▶ _What the task asks_
Rewrite the rows as a JSON list of strings with one string per line, leaving out blank lines. Begin at the first line of the rows and stop after the line that has "will [643, 318].".
####
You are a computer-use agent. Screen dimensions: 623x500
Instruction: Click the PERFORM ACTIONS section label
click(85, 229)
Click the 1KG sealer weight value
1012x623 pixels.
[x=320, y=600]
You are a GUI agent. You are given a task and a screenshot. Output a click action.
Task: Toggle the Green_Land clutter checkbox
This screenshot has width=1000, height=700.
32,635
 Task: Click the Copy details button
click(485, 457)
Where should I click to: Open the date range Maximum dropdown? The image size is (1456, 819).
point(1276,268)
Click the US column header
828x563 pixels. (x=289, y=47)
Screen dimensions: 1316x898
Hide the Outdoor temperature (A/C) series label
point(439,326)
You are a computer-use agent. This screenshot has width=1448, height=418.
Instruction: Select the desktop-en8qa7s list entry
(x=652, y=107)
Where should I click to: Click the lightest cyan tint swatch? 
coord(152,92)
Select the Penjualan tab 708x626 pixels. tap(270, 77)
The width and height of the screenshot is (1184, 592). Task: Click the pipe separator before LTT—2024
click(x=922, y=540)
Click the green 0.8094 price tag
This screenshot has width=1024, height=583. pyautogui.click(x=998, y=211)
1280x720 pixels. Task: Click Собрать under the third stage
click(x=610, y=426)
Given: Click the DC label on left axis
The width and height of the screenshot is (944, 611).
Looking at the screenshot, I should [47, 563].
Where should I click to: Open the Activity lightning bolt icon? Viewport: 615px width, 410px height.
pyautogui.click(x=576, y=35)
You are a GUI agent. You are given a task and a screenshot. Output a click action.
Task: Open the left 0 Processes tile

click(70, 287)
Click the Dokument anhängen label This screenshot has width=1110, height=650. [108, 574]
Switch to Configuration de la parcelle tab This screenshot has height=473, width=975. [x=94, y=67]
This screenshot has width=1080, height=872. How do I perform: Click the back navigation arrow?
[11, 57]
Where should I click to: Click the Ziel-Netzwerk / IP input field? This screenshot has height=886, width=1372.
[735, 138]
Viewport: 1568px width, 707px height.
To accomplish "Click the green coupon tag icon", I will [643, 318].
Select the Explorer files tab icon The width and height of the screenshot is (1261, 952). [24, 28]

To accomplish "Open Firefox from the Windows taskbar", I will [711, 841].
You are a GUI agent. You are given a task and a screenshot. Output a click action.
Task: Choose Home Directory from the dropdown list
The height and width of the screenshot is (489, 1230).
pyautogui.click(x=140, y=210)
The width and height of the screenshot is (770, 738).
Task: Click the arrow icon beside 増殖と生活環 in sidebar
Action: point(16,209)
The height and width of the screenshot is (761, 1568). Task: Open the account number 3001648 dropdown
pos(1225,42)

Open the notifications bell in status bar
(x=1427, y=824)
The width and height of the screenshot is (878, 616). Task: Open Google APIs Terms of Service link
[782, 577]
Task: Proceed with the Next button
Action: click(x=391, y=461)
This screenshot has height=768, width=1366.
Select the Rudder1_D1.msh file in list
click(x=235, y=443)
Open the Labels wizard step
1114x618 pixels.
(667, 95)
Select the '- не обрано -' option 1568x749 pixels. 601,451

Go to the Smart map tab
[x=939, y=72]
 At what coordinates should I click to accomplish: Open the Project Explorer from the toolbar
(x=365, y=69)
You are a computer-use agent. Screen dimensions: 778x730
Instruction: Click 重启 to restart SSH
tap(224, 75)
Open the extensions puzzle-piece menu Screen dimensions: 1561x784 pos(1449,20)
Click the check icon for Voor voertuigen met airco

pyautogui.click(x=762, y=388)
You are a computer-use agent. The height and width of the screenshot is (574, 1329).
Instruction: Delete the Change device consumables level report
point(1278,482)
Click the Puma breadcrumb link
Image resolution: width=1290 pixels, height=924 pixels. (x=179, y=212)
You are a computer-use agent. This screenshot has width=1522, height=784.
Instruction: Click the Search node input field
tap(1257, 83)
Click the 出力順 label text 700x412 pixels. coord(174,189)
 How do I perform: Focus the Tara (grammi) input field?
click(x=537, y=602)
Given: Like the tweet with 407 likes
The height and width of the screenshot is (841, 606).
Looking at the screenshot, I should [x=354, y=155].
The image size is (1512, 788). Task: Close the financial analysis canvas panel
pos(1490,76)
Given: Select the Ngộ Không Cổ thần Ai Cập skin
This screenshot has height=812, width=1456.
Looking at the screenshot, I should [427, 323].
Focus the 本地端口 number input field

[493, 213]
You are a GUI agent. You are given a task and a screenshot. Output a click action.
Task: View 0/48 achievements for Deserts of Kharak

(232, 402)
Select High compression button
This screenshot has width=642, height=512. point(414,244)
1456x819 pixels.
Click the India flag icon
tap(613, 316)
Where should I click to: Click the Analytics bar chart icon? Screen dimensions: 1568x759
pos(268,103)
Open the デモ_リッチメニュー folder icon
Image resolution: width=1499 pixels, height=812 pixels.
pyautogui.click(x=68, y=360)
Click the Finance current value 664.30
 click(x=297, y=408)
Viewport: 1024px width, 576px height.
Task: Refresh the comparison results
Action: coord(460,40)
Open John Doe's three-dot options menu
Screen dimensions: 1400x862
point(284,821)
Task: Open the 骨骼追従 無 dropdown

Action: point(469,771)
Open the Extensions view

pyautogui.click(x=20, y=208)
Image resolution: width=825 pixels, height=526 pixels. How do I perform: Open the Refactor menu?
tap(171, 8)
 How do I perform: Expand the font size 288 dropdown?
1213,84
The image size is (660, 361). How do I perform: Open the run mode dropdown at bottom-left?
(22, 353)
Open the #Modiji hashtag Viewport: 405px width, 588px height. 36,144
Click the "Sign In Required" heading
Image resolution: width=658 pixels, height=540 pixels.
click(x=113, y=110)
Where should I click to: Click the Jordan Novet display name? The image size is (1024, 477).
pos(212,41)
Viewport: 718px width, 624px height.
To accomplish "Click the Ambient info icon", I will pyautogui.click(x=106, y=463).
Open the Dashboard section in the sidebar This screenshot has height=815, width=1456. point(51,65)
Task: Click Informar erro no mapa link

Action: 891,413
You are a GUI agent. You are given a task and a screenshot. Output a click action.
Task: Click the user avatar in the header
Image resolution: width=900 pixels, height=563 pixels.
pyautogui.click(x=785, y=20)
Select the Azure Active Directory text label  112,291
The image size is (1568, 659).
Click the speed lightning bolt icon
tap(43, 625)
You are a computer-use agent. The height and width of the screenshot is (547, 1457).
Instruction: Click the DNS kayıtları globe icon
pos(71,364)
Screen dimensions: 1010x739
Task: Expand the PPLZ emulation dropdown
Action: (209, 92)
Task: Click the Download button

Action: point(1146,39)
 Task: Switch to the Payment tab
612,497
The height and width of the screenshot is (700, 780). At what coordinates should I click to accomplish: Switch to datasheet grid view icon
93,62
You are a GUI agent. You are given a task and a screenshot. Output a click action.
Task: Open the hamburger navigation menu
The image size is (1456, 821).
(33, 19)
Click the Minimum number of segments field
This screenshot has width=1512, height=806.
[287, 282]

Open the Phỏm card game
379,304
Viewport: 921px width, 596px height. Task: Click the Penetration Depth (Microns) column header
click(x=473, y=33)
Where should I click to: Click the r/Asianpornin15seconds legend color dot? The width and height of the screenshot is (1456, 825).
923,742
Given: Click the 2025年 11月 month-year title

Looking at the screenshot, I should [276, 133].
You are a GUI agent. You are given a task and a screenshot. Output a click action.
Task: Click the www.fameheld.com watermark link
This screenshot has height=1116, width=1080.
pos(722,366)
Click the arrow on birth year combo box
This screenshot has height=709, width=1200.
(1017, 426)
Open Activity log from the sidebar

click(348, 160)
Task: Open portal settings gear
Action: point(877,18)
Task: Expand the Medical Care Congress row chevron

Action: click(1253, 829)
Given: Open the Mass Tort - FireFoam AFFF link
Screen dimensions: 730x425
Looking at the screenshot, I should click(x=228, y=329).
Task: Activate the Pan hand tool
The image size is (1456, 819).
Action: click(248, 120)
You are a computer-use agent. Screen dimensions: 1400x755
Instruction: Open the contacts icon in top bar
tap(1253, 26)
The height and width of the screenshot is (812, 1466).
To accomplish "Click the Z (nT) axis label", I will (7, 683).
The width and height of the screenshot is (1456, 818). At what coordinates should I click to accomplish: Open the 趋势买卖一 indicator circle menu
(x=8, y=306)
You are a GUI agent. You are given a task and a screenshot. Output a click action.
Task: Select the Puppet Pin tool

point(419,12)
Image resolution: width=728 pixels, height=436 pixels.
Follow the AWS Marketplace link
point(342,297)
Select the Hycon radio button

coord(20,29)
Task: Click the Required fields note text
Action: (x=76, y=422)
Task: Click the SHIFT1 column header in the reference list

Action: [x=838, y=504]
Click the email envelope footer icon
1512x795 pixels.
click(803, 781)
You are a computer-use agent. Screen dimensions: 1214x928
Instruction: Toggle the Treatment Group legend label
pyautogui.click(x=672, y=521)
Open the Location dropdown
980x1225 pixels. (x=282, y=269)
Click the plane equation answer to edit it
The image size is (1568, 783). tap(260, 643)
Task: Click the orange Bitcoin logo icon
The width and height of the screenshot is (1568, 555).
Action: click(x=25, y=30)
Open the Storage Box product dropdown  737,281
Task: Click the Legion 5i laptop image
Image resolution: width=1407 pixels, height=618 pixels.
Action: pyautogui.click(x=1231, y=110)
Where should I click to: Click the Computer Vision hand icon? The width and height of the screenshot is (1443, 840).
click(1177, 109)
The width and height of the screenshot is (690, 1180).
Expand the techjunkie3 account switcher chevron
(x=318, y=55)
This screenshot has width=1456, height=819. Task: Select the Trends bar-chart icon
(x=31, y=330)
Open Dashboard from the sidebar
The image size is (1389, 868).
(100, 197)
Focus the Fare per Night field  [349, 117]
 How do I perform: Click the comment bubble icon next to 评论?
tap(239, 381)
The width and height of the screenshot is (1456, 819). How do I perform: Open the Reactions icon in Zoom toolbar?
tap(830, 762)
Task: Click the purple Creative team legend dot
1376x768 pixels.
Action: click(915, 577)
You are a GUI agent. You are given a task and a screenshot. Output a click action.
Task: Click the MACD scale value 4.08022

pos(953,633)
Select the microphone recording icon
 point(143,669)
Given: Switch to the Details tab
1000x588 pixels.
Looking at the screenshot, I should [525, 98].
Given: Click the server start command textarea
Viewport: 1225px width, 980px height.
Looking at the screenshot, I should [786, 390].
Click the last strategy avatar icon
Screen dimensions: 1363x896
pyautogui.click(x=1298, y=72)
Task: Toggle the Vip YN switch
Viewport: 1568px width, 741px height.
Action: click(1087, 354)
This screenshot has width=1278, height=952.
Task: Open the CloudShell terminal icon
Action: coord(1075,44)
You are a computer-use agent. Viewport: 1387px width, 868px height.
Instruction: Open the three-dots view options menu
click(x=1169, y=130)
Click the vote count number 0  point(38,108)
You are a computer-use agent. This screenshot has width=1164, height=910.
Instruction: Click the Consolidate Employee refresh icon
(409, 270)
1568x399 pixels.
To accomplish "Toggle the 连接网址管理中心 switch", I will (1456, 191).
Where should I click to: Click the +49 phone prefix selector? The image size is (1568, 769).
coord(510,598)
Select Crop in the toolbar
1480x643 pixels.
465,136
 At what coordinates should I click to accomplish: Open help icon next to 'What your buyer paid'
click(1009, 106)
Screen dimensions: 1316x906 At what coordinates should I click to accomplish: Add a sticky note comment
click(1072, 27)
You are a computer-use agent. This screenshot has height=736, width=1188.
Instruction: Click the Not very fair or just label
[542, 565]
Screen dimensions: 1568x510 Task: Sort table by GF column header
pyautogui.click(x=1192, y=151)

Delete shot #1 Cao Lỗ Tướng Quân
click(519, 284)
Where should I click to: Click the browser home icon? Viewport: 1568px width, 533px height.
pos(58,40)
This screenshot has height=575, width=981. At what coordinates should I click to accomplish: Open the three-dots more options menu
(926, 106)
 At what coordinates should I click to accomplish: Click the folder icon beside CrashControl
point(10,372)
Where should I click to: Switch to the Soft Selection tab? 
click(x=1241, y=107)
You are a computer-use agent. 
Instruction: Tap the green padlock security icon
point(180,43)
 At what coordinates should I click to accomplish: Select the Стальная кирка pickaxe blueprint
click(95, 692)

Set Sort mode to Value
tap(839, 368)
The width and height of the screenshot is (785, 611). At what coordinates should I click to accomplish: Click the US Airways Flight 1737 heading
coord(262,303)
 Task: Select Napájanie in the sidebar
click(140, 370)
####
▶ _Final result_
[
  "You are a computer-use agent. Screen dimensions: 623x500",
  "Instruction: Click the PERFORM ACTIONS section label",
  "click(85, 229)",
  "Click the 1KG sealer weight value",
  "1012x623 pixels.",
  "[x=320, y=600]",
  "You are a GUI agent. You are given a task and a screenshot. Output a click action.",
  "Task: Toggle the Green_Land clutter checkbox",
  "This screenshot has width=1000, height=700.",
  "32,635",
  " Task: Click the Copy details button",
  "click(485, 457)",
  "Where should I click to: Open the date range Maximum dropdown? The image size is (1456, 819).",
  "point(1276,268)",
  "Click the US column header",
  "828x563 pixels. (x=289, y=47)",
  "Screen dimensions: 1316x898",
  "Hide the Outdoor temperature (A/C) series label",
  "point(439,326)",
  "You are a computer-use agent. This screenshot has width=1448, height=418.",
  "Instruction: Select the desktop-en8qa7s list entry",
  "(x=652, y=107)",
  "Where should I click to: Click the lightest cyan tint swatch? ",
  "coord(152,92)",
  "Select the Penjualan tab 708x626 pixels. tap(270, 77)",
  "The width and height of the screenshot is (1184, 592). Task: Click the pipe separator before LTT—2024",
  "click(x=922, y=540)",
  "Click the green 0.8094 price tag",
  "This screenshot has width=1024, height=583. pyautogui.click(x=998, y=211)",
  "1280x720 pixels. Task: Click Собрать under the third stage",
  "click(x=610, y=426)",
  "Given: Click the DC label on left axis",
  "The width and height of the screenshot is (944, 611).",
  "Looking at the screenshot, I should [47, 563].",
  "Where should I click to: Open the Activity lightning bolt icon? Viewport: 615px width, 410px height.",
  "pyautogui.click(x=576, y=35)",
  "You are a GUI agent. You are given a task and a screenshot. Output a click action.",
  "Task: Open the left 0 Processes tile",
  "click(70, 287)",
  "Click the Dokument anhängen label This screenshot has width=1110, height=650. [108, 574]",
  "Switch to Configuration de la parcelle tab This screenshot has height=473, width=975. [x=94, y=67]",
  "This screenshot has width=1080, height=872. How do I perform: Click the back navigation arrow?",
  "[11, 57]",
  "Where should I click to: Click the Ziel-Netzwerk / IP input field? This screenshot has height=886, width=1372.",
  "[735, 138]",
  "Viewport: 1568px width, 707px height.",
  "To accomplish \"Click the green coupon tag icon\", I will [643, 318]."
]